I have been taking part in an online Shakespeare course offered by CBU. Video sessions are recorded and posted on Facebook, and those of us who are choosing to only watch the video classes are called the “Curiosity” group. “Classes” are held once a week, and you can watch them live or recorded.

This has been a fascinating process for me because it reminds me of how much I love to learn and how important it is to me to always be involved in a learning process.

It is also interesting to think of how many opportunities there are for people to receive high-quality instruction without incurring costs. It’s an equalizer and will be a game-changer in lifelong learning.

keeping my learning brain active

One thing I’ve learned about myself through my LCP is that I love to learn, and I have a desire to learn. I’ve been taking courses since I started my LCP and have enjoyed them, and this has encouraged me to make sure I’m engaged in new learning. And there are so many options available now. I can see how today’s students are able to establish their own learning paths! I’ve been taking part in a Shakespeare course offered by Cape Breton University on Facebook, and it has been very satisfying to revisit my literary background of study.

Shakespeare course, CBU, Sep_2017

writing

My creativity mentor recommended a 40-day writing course to me, and I am in day 35! It’s been a fascinating journey to unravel and recreate myself as a writer, and it has revealed something in me that I didn’t expect. So, here I go, a Shakespearean sonnet about the place I love the most:

Chéverie, My Love

What mys’try do you hide within your walls

What story will you tell when layers lift

What ghosts will beckon when my spirit calls

What words upon my page be cast adrift?

 

The ocean breezes come and go at will

New tides each day cast stories at my feet

The eagle sits upon a branch, so still

Within the space where tide and time do meet

 

You’ve seen them come and go, so many loves

Fair-footed, feathered, differently attired

Birds of the air, fleet foxes, sweet young wives

You’ve witnessed through the years and much admired

 

And ‘neath the faded paper of your world

The story of your life to me unfurls.

learning success – a reflection on my asl course

I did it. I completed my first American Sign Language course. This may have been one of the biggest and most enjoyable challenges of my life. The class was mixed in ages, and my brain definitely did not work as well as those of the younger students in the class, so I had to work harder. That was a new experience for me. I’m used to being one of the first in the class to “get it” and this was humbling.

▶ **TASKS TO COMPLETE**
a: Reproduce the lifelong-learning blog post between "My creativity mentor" and "be cast adrift?", inclusive, substituting "writing coach" for "creativity mentor".
b: Extend the lifelong-learning blog post, picking up after its last sentence.
The data after this point comes from a separate source.

▶ **STORED DATA**
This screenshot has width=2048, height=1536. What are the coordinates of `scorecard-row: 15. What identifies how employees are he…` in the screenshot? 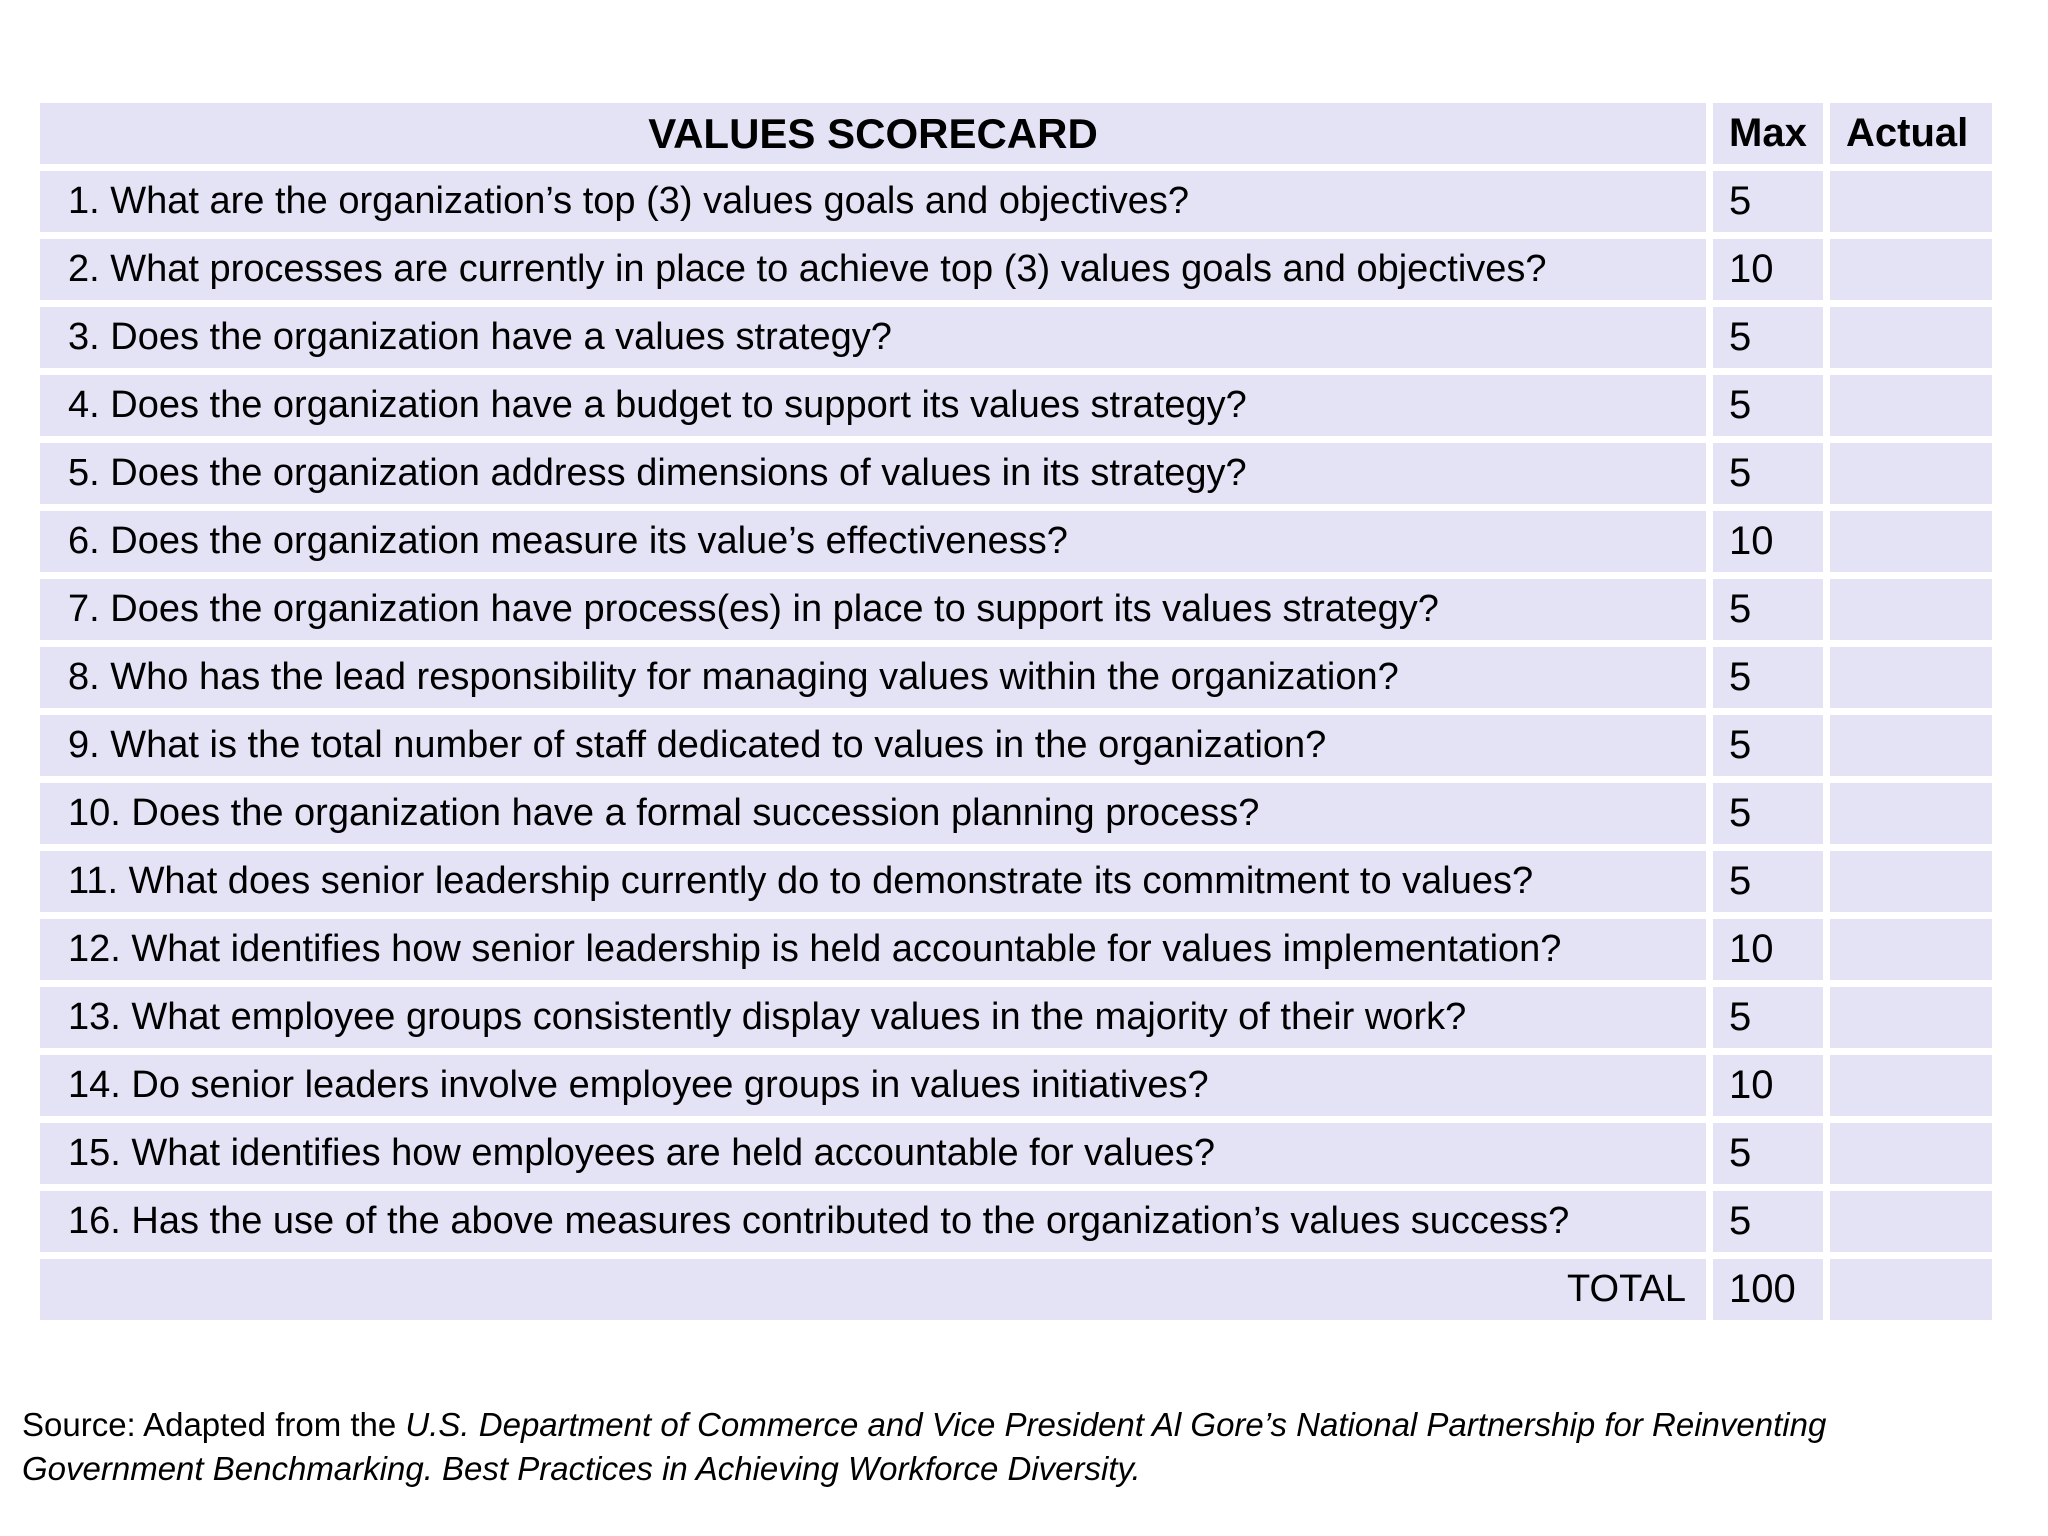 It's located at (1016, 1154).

▶ **PER-TASK ANSWERS**
a:
My writing coach recommended a 40-day writing course to me, and I am in day 35! It’s been a fascinating journey to unravel and recreate myself as a writer, and it has revealed something in me that I didn’t expect. So, here I go, a Shakespearean sonnet about the place I love the most:

Chéverie, My Love

What mys’try do you hide within your walls

What story will you tell when layers lift

What ghosts will beckon when my spirit calls

What words upon my page be cast adrift?

b:
It was fascinating to be in a class with a deaf instructor. In order to communicate with her, I had no choice but to learn the language; it wasn’t like my French class where I could ask the instructor things in English if I didn’t have the French words. I appreciated the peace in the classroom (no one talked aloud) and I now think that all students should learn some basic sign language in elementary school. Otherwise, for those whose only language is ASL, the world is very closed, and for the rest of us we miss the opportunity to communicate with these people.

Of all the diversity training I’ve taken over the years, I think this course demonstrated to me best of all why our world is a better place when we have diverse workplaces, when many voices are able to be represented in our social structures.

And I got a pretty good grade:

ASL

creative writing

My creativity mentor, Kathleen, sent me some information about a 40-day writing program, https://www.reneehartleib.ca/40-day-writing-project

I’ve been following James Clear, who was also recommended to me by Kathleen, and a recent email I received discusses continuous improvement. In this post, Clear says:

“If you get one percent better each day for one year, you’ll end up thirty-seven times better by the time you’re done.”

Small steps. I just convinced myself to sign up for the 40 day writing project, starting in June!

 

language learning

Last week, I completed the introductory level conversation course at Université Sainte-Anne, so I have now  finished all introductory levels of their program! I think of how intimidated I was the first time I walked into the building to register for a French course, of how I felt initial success and then encountered challenges, and of how I am now at a stage where I feel confident enough to try.

French Winter 2017

I am also in my fourth week of learning ASL through the Continuing Education programming at NSCC. This has been a unique experience which challenges me, but because (through learning French) I have some confidence that even at my age I can learning a second language, I am enjoying the course.